**What to produce:**
All that is needed is each line of the entries holding the word "button", copied as it stands.
#### Source information ####
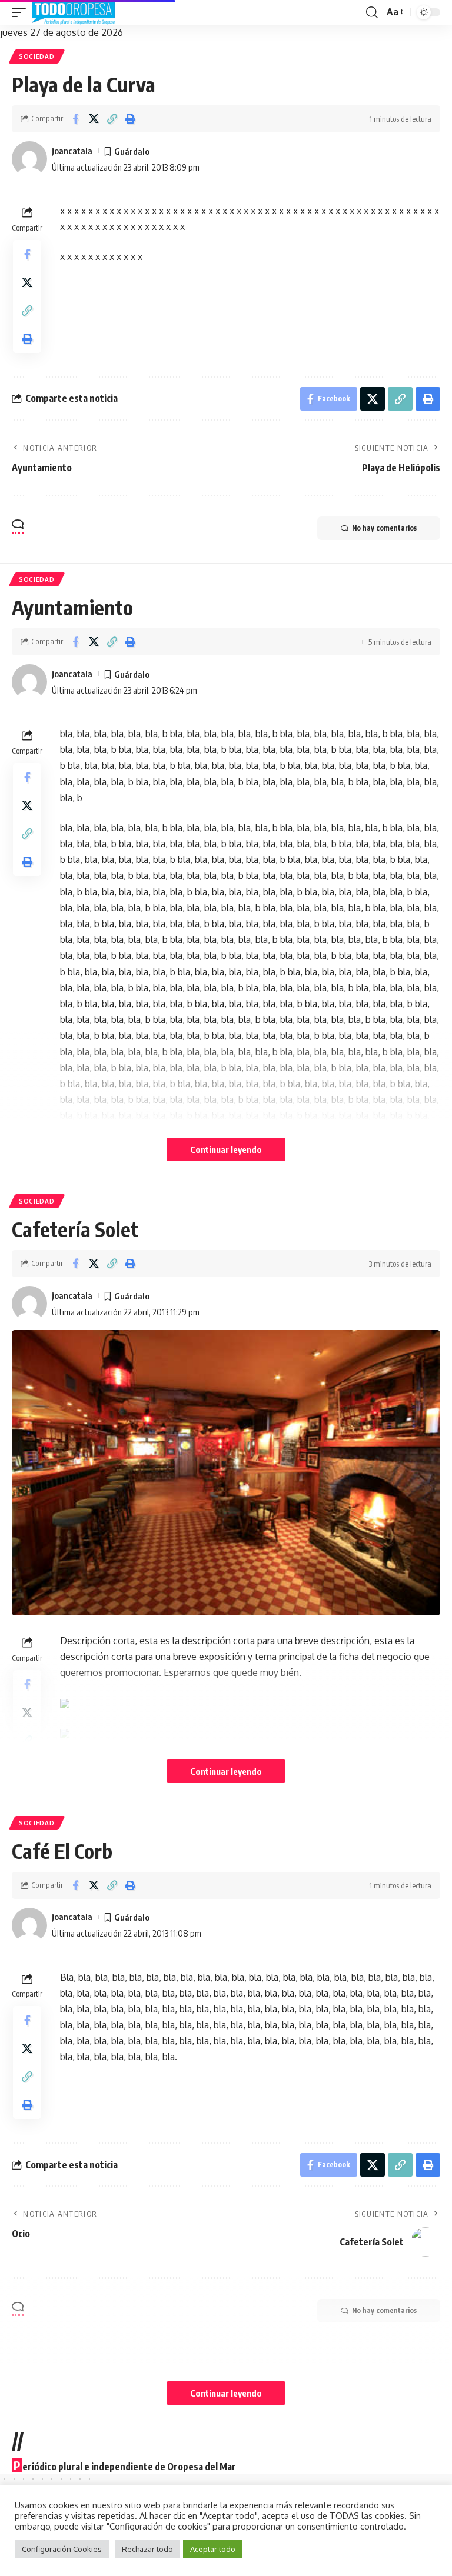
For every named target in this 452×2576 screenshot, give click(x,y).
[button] (22, 12)
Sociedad (37, 56)
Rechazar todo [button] (147, 2549)
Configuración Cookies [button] (62, 2549)
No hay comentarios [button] (384, 528)
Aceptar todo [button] (212, 2549)
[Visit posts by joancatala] (29, 158)
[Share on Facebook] (75, 118)
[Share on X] (93, 118)
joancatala (72, 150)
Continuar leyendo (226, 1149)
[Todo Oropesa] (73, 12)
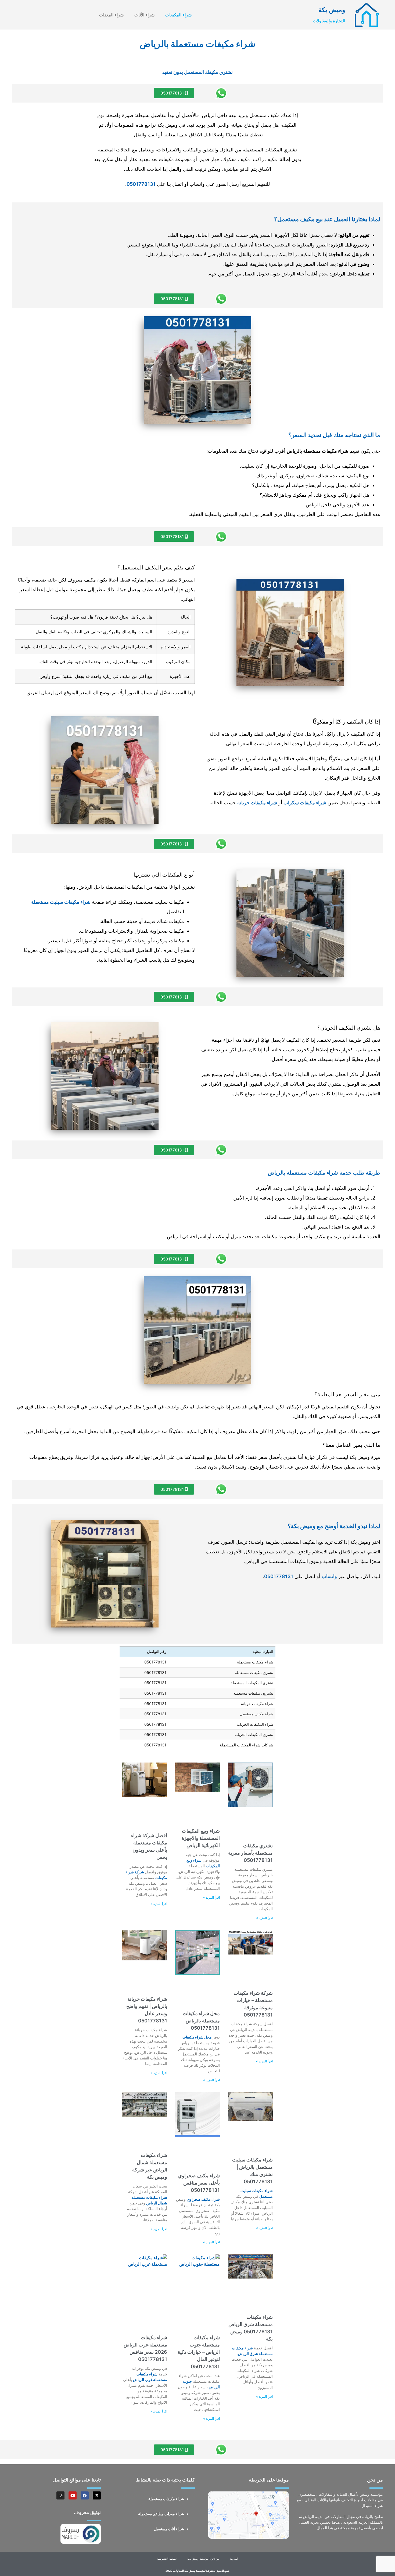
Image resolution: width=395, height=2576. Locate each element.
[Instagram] (60, 2495)
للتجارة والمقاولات (329, 20)
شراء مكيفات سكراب (304, 802)
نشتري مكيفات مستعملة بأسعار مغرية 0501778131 (250, 1853)
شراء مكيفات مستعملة (166, 2499)
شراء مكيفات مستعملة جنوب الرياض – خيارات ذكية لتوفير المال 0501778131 (199, 2352)
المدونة (234, 2558)
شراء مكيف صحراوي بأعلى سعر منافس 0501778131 (199, 2183)
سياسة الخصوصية (167, 2558)
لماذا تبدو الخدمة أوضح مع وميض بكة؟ (334, 1526)
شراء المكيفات (178, 14)
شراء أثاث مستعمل (169, 2529)
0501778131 (141, 184)
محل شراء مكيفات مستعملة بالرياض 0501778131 (201, 2021)
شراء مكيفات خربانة (257, 802)
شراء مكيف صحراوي (203, 2199)
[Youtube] (73, 2495)
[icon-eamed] (367, 15)
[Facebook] (85, 2495)
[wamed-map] (248, 2515)
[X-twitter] (97, 2495)
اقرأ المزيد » (264, 1918)
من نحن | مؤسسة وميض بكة (203, 2558)
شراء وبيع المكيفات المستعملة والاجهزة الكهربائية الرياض (201, 1838)
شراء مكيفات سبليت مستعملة (61, 902)
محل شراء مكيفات (197, 2037)
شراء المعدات (111, 14)
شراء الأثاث (144, 14)
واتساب (329, 1576)
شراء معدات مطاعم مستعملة (161, 2514)
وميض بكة (331, 10)
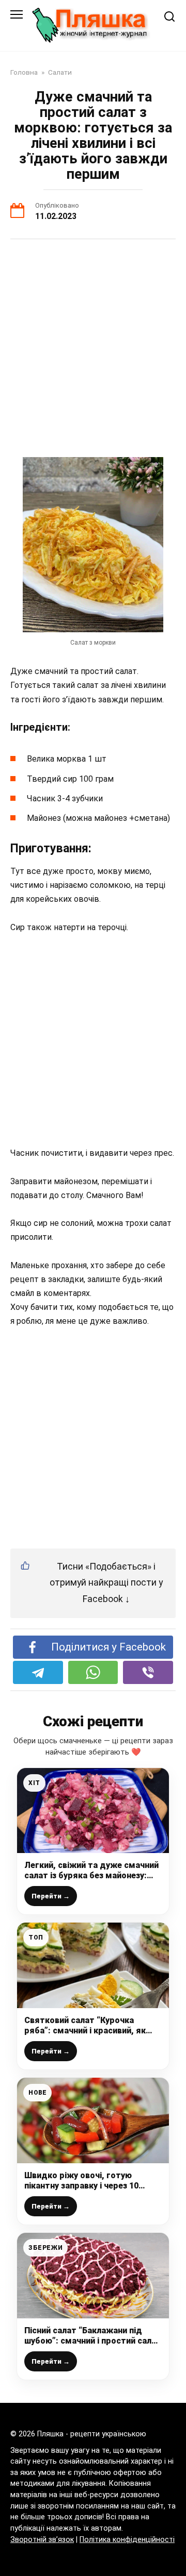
####
**The completed task:**
[button] (22, 12)
Rechazar todo [button] (147, 2549)
Configuración Cookies [button] (62, 2549)
No hay comentarios [button] (384, 528)
Aceptar todo [button] (212, 2549)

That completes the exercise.